Finding Internal Link Opportunities at Scale with Vector Search

It seems that all the rage when it comes to AI and SEO has been around using it for some form of text generation. But, one of the most interesting features that I have yet to see really discussed is the usage of embeddings and vector search.

What are Emebddings?

To understand what vector search is, you first need to know what embeddings are.

Embeddings are essentially the translation of bodies of text (which I’ll call documents) into numbers which allows algorithms to better understand the content of the document.

These documents could be as short as an H1 to as long as an in-depth article.

What is Vector Search?

Once you have these embeddings (i.e. number representations of your documents), a vector search is the comparison of the numbers against other numbers (i.e. comparing documents against each other) to find the similarity of them.

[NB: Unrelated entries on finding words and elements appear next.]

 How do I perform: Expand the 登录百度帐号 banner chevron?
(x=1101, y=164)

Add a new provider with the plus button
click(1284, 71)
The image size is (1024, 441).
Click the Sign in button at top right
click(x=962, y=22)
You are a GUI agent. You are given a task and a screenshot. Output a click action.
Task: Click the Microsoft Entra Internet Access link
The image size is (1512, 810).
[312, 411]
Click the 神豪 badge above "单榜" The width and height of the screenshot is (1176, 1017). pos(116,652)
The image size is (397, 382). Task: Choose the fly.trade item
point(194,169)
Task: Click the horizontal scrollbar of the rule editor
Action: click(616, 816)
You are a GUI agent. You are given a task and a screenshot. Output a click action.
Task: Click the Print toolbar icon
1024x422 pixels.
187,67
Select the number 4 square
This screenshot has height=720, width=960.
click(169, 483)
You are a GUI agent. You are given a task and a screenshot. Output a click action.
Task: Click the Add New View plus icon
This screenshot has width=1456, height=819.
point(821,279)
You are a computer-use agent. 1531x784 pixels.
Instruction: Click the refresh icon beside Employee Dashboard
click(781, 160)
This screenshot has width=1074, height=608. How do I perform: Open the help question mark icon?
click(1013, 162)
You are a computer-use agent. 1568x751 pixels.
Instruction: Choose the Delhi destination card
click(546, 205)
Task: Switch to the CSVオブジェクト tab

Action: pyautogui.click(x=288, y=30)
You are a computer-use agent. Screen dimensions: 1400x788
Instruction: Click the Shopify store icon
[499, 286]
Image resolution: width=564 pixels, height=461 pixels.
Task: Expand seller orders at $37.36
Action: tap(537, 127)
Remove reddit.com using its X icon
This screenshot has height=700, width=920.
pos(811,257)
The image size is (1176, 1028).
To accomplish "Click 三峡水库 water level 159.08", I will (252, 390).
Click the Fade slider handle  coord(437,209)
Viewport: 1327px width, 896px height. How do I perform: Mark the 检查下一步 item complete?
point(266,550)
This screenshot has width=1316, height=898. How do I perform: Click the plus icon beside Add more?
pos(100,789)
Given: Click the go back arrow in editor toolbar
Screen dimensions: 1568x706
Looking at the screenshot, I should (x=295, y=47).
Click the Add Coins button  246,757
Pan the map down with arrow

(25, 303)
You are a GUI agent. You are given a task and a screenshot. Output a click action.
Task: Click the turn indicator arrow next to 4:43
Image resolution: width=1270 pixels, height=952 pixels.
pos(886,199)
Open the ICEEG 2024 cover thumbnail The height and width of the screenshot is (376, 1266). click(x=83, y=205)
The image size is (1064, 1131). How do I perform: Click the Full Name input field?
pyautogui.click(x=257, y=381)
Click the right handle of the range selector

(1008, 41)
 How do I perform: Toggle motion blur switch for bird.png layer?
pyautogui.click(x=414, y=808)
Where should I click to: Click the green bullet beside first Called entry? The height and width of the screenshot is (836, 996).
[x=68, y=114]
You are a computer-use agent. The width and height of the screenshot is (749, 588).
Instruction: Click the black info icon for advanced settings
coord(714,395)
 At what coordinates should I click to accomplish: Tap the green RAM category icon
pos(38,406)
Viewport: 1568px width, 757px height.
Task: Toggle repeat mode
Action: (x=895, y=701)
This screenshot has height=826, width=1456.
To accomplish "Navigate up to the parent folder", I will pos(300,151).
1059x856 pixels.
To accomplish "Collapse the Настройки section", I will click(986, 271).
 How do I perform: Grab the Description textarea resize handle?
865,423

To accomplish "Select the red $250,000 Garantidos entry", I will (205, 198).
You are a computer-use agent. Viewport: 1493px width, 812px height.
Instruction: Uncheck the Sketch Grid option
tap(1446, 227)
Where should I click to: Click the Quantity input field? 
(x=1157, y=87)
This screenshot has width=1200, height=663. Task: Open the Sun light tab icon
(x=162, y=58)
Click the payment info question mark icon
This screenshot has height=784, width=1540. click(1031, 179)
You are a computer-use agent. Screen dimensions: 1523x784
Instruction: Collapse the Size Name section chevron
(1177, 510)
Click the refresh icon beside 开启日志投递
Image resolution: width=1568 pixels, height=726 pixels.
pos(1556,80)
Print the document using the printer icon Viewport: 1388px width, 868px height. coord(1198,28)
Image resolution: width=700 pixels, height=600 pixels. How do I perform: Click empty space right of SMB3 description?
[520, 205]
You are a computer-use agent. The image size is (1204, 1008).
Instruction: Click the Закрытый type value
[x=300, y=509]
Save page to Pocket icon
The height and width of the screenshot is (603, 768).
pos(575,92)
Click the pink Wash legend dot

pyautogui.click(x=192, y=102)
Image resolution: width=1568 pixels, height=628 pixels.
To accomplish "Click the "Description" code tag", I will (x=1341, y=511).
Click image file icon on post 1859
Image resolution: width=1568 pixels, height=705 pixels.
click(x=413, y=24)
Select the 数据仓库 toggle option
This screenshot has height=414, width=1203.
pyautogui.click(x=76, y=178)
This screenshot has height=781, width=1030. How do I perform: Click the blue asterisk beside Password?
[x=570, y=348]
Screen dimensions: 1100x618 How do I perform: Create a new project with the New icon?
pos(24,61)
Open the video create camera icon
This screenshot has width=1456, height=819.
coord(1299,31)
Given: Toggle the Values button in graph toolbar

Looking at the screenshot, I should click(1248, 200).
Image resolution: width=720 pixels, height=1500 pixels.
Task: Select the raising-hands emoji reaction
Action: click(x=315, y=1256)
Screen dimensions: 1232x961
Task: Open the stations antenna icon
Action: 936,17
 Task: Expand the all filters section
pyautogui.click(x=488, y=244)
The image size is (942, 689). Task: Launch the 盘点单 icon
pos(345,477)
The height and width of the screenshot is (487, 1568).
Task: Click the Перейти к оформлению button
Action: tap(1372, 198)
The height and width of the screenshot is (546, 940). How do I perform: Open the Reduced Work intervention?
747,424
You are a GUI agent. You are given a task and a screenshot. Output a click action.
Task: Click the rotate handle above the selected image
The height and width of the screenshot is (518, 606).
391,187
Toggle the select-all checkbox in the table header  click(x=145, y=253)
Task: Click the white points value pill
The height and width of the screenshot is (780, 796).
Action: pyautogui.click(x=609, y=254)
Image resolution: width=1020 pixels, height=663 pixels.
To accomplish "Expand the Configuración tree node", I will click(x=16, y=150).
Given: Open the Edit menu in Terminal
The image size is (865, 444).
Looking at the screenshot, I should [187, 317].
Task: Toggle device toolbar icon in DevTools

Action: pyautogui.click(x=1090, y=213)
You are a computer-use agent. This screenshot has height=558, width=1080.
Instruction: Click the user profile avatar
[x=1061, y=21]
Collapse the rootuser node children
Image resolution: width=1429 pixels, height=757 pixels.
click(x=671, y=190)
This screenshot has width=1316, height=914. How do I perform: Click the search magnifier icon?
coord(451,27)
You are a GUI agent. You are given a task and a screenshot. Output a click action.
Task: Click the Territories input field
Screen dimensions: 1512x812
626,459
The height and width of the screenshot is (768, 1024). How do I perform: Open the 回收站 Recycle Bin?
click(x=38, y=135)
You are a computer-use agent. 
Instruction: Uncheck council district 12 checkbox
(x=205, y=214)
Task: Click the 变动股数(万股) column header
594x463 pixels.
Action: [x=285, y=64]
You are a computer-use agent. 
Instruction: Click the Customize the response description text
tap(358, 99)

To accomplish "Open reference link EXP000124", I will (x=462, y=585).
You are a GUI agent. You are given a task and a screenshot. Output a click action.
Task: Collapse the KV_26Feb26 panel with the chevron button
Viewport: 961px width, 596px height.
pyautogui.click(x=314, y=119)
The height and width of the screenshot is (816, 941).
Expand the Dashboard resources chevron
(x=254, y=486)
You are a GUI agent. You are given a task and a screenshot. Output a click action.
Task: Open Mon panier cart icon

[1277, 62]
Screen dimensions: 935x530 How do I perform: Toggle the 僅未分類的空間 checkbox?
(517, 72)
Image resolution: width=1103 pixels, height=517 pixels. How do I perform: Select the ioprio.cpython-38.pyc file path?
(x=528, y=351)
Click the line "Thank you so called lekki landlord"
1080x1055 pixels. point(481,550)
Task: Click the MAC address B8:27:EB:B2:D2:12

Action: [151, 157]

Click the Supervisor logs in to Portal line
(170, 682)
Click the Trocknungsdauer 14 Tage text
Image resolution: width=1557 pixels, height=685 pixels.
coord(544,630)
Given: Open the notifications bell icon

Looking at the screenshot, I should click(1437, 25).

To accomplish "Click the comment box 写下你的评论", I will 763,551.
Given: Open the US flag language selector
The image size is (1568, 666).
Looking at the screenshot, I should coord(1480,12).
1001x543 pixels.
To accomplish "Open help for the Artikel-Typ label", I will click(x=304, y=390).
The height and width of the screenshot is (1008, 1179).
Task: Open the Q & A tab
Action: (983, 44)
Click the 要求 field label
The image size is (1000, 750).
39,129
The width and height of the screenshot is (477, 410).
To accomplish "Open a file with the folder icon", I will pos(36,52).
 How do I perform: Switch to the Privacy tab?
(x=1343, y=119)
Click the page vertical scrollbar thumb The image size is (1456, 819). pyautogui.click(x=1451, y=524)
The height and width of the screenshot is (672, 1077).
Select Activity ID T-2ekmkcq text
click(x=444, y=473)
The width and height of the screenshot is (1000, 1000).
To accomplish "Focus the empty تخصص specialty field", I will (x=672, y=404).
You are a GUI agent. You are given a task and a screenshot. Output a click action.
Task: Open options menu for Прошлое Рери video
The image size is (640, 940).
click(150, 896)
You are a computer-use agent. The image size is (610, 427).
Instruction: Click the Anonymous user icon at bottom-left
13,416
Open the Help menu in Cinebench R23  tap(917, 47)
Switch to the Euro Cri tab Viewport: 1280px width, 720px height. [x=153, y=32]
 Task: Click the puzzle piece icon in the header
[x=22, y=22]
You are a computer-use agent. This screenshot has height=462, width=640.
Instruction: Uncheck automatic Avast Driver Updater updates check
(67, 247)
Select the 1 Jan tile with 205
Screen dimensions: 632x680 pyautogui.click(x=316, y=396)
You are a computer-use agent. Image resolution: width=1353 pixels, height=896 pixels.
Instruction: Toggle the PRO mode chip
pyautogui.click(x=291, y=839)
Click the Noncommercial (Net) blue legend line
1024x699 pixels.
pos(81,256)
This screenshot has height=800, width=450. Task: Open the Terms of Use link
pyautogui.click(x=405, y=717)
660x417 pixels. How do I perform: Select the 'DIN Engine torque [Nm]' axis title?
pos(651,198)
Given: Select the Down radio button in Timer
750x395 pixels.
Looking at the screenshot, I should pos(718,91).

The higher the similarity of these numbers the more likely they are related.

If you’d like to dive deeper into the nitty gritty details of how vector search works, you can read more about it on OpenAI’s blog.

Why Use Vector Search for Internal Links?

So why the heck should you use vector search instead of using something like ScreamingFrog + regex?

Well… instead of trying to find cases of whether a keyword is on a page or not, you’re now able to find opportunities based on semantic similarity. In plain English that means you can flag internal links based on topical similarity.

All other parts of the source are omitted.